With so few women in positions of power in tech it makes it hard for a female engineer just starting out in the industry to envisage a time later in her career where she is running her own department.
If I was to ask one of the male computer science students at Melbourne University who they would want to model their career on, the names Mark Zuckerberg, Evan Spiegel and Satya Nadella would undoubtedly and quickly be uttered. For a female student, this question would pose a little more difficulty if they were to follow in the footsteps of a prominent women in Technology.
Most people would not even recognise the following names:
• Divya Nag – Head of ResearchKit and CareKit Apple
• Michelle Zatlyn – Co Founder Coudflare
• Ginni Rometty – CEO, IBM, US
• Susan Wojcicki – CEO Youtube
Now, it’s not all doom and gloom, for this is slowly changing, with Facebook COO Sheryl Sanberg leading the charge of female technology leaders looking to bring in the next wave of women into the industry.
More needs to be done to increase the number of female leaders in technology – not for sake of optics, but rather to show those girls studying STEM subjects in school your gender isn’t a barrier to you being the next Mark Zuckerberg or Michelle Zatlyn.
So what is next?
For those of us in technology we’ve heard it before, but I’ll reiterate – there is a genuine skills shortage in our industry. Globally, organisations are literally fighting each other for the best engineers, designers and architects.
In relation to women in technology, more needs to be done to not just promote the benefits of a career in technology, but there is a need to highlight the great work being done by women already in the industry.
Of the three issues I’ve highlighted, all can be addressed through a concerted effort by those in the industry to reimagine the way we work and to build a workplace environment free of bias, rewarding and empowering all staff members for the work they complete.
What can you do?
• Encourage as many people as possible to at least look at a career in technology, regardless of their gender, educational background or skillset. Assure them they don’t need to be maths and science geniuses to be successfully in this field.
• Talk to your daughters and the daughters of your friends about IT.
• Ask your schools about the technology curriculum. Ask them what they are doing to encourage an interest in technology related fields – not just maths and science.
• Educate the men within your organisation about bias and discrimination which still exists. Encourage the women in your workplace to speak up about their experiences.
• Talk about the role models which already exists. Actively research who they are and what they have done and promote them within your circle of influence.

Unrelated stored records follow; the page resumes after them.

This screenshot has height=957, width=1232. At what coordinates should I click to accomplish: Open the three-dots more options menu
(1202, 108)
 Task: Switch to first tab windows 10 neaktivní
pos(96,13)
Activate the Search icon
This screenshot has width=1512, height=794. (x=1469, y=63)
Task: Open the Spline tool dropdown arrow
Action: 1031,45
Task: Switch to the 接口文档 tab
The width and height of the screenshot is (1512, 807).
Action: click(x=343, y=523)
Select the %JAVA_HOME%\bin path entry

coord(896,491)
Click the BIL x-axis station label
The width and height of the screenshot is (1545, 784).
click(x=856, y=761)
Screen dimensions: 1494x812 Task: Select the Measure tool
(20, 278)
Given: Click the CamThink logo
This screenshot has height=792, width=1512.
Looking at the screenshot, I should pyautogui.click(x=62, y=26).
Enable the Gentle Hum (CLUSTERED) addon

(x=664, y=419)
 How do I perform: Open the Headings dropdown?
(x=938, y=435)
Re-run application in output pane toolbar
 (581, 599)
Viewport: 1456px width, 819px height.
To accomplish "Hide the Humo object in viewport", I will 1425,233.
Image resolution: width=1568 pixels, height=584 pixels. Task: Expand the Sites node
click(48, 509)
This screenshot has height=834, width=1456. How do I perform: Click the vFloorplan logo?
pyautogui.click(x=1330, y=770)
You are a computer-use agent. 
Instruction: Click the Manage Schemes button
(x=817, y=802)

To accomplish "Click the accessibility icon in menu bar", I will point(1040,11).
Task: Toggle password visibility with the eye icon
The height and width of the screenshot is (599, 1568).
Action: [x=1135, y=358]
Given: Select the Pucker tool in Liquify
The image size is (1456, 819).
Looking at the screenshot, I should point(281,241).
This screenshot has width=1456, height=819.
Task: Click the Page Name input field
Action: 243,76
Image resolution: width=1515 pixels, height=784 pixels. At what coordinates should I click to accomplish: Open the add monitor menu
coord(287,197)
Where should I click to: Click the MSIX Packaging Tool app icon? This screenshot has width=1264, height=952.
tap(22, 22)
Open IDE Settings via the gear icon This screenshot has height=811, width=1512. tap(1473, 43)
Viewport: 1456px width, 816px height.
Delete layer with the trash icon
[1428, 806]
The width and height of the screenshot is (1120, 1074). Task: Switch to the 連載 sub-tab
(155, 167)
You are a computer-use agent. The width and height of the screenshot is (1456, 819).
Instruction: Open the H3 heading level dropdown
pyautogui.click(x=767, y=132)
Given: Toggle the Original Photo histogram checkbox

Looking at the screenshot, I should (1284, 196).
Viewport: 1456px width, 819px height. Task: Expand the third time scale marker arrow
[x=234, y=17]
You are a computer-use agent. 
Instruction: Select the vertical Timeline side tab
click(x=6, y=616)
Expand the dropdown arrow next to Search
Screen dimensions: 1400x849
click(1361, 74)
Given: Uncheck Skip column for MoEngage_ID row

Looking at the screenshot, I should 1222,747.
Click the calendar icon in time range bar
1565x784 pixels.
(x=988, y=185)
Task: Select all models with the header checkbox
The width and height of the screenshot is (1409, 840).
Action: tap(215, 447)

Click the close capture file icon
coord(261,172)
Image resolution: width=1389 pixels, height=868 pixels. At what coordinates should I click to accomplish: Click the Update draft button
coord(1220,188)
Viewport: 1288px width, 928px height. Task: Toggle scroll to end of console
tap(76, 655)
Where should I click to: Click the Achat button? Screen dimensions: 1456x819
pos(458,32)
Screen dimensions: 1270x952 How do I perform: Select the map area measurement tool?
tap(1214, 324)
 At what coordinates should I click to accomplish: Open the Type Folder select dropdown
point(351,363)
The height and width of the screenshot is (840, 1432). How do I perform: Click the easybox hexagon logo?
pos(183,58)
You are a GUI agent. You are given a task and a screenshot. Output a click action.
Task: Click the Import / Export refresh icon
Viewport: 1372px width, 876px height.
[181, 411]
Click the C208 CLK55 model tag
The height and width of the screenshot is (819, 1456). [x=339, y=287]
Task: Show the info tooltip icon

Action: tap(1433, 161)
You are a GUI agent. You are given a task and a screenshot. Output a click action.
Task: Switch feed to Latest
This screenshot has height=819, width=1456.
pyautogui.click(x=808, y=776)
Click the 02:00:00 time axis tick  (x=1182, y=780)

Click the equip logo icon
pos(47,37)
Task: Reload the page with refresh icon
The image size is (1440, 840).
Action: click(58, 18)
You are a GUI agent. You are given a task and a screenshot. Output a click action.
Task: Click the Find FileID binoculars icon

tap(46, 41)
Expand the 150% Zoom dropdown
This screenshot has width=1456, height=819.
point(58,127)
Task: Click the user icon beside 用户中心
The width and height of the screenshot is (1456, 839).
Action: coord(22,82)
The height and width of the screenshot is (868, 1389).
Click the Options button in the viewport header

• Think about the roles you have. Could they be candidates for job sharing? Could you invest in retraining people who have taken career breaks or are worried their skills are no longer relevant given the pace of change?
• Share articles like this with as many people as you can to promote awareness of the challenges we face within the industry.
Just like they say the cure for cancer could potentially be in the mind of someone with no access to proper education, you could argue the next great technological innovation will be built by a person with no exposure to coding or designing.
And you know what – that person could be a young woman thinking about going to a coding club at your school who just needs a little nudge.